I’m curious, especially in these days surrounding and following Halloween, about how we behave on days surrounding and following holidays like Halloween and Thanksgiving. There are obvious performative differences between the two: one is a one-off involving costumes, transforming into someone else—or at least the outward appearance of someone else—for a night; the other brings friends and family together for gratitude and a shared meal. I say “performative” to call attention to our actions within the 24 hours (and then some) during which we’re called to celebrate. History is complicated; sustaining meaningful dialogue about the ethics of holiday behavior during said holiday (or party) gets in the way of action, especially action involving costume and debauchery.

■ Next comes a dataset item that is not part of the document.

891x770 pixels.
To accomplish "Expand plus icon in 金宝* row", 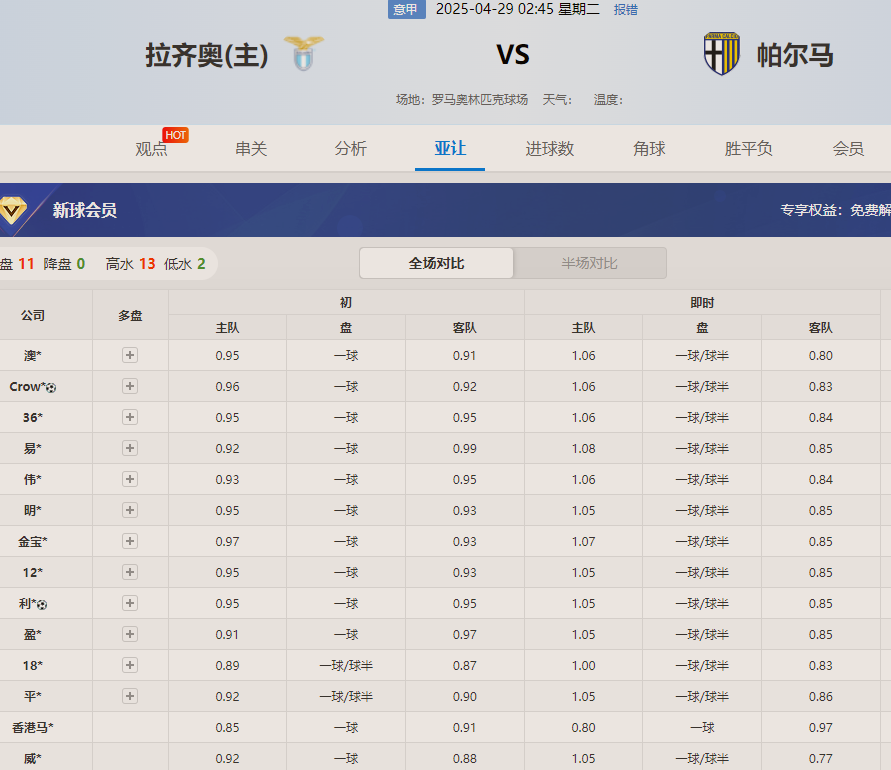I will pos(130,541).

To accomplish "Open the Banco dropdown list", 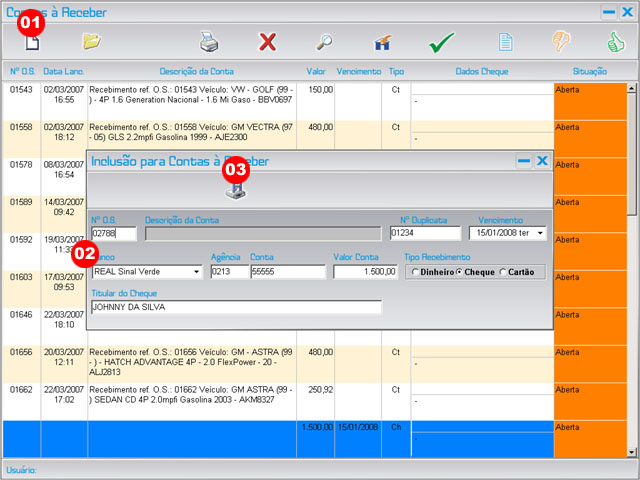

Thus, perhaps, our tendency to do stupid things like throw a party with a racist (or sexist, classist, heterosexist, etc.) theme. Talking about the big stuff is hard. Why not just barely dip into it, with a hastily thrown-together costume, in the name of fun?
There are so many articles and essays that treat the question of “Appropriate? Or Appropriation?” (I’m borrowing this phrasing from an upcoming event hosted by Team Kenan and the Forum for Scholars and Publics). One I read recently is from the Walker Art Center’s teen-oriented blog. On dress-up holidays like Halloween, Mason Santos writes, “we get caught up in our own freedom, which unfortunately creates the belief that we are entitled to do what we want…‘I can wear what I want,’ and, ‘I can choose to represent another culture the way I want’ are often phrases that come up when a person is trying to defend their choice of wearing an offensive costume. Rather than thinking about another person’s right to feeling comfortable in their community, we think about our own right to do what we desire.”
Following this line, holidays like Halloween suddenly seem less communal and more liminal. We walk around as half-selves, Picasso-painting-faced, one limb invoking ‘normal’ us, the other invoking Andy Warhol, or a zombie, or Nicki Minaj, or “Pocahotness.” Halloween makes people gravitate together, creating an implausible collection of characters, real and imagined, from different time periods, social spaces, and communities. The oddity of this shared space becomes a given, which makes it difficult to interrogate why we do it in the first place—and thus even more difficult to interrogate the perceived ease of opting into others’ realities via a one-night costume.
In this way I appreciate the “Culture Clash” event, even if I didn’t go, and I appreciate the upcoming “Appropriate? Or Appropriation?” fashion show and panel. I appreciate, primarily, that these events exist, and that they exist in order to give space to party participants—like me, like you—to appear, sans-costumery, and think about the fictions we adopt on a daily basis. I appreciate that these events exist to propose that these fictions, while sustainable for some, are not sustainable, but rather demeaning and detrimental, for others. I appreciate that this is uncomfortable, even scary, to reckon with. ‘Tis the season for Halloween horror, right?